Some Islamic religious and etiquette texts discourage the practice, and hadith collections treat it as a topic in its own right: the Sunan ibn Majah devotes a chapter to it, headed bāb al-nafkh fī al-ṭaʿām ("Blowing on food"), which reports on the authority of Ibn ʿAbbās that Muhammad "never blew onto his food or drink, and he did not breathe into the vessel". The prohibition is restated in the eleventh book of al-Ghazālī's The Revival of the Religious Sciences (Iḥyāʾ ʿulūm al-dīn), the Kitāb ādāb al-akl or Book of the Manners Relating to Eating, which states that "one must not blow on hot food. This is prohibited", directing the reader to wait until it is comfortable to eat. Modern scholarship has examined the rule as part of Sufi adab, the discipline of proper conduct in everyday life: Eyad Abuali counts abstention from blowing on hot food among the observances through which an ordinary meal could be made religiously significant.

The rule is not uniformly observed. A survey of about 200 secondary-school and university students in Kuantan, Malaysia, found blowing on hot food to be among the most common departures from sunnah table practice, reported by 35% of respondents.

== Infant and child feeding ==

Research into how infections travel from carers to small children has identified blowing on a child's food as one of several practices that can transfer an adult's saliva to the child, alongside premastication and tasting the food before handing it over. In a cohort study of children in Zambia, caregiver blowing was associated with seroconversion to human herpesvirus 8 when age and sex were taken into account, but the association did not reach statistical significance once the household's other food- and drink-sharing practices were included, and fewer than one household in ten reported the practice at all.

A qualitative study of infant feeding in rural south-western Uganda found blowing to be one of several methods caregivers described for cooling food and drink quickly, alongside spreading food out with a utensil and pouring liquid from one cup to another; one respondent described crushing food with the fingers, blowing on it, and sometimes tasting it to confirm it had cooled enough.

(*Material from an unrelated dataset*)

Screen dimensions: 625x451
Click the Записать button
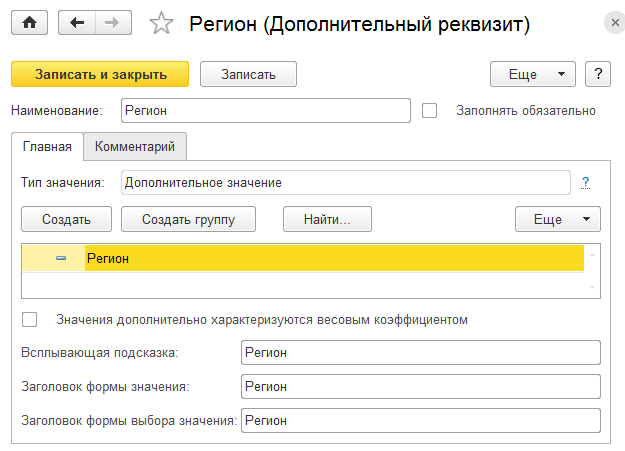(249, 74)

== Culture and language ==

The practice is the hinge of a fable attributed to Aesop, numbered 35 in the Perry Index and known in English as "The Man and the Satyr" or The Satyr and the Traveller. A traveller blows on his fingers to warm them and then blows on scaldingly hot food to cool it; the satyr, appalled that the same mouth can emit both heat and cold, breaks off the friendship. The versions disagree about what is too hot to take—in the Greek the man says he is blowing "to cool the food, since it is too hot", while in the Latin retelling by Avianus it is a bowl of warmed wine—but the reversal that offends the satyr is the same either way. The fable is the source of the English idiom "to blow hot and cold", used of inconsistent or duplicitous behaviour.

Japanese has a verb used specifically for cooling something by blowing on it. Fukisamasu (吹き冷ます) is glossed in Digital Daijisen as "to cool by breathing on", the dictionary's example being the cooling of hot rice porridge (粥, kayu); the Nihon Kokugo Daijiten defines it more broadly as making a thing cold by blowing and cites the thirteenth-century glossary Myōgoki (1275) for the word. The mimetic adverb fūfū (ふうふう) describes repeated blowing with pursed lips, which Digital Daijisen illustrates with the phrase "eating hot soba while blowing on it".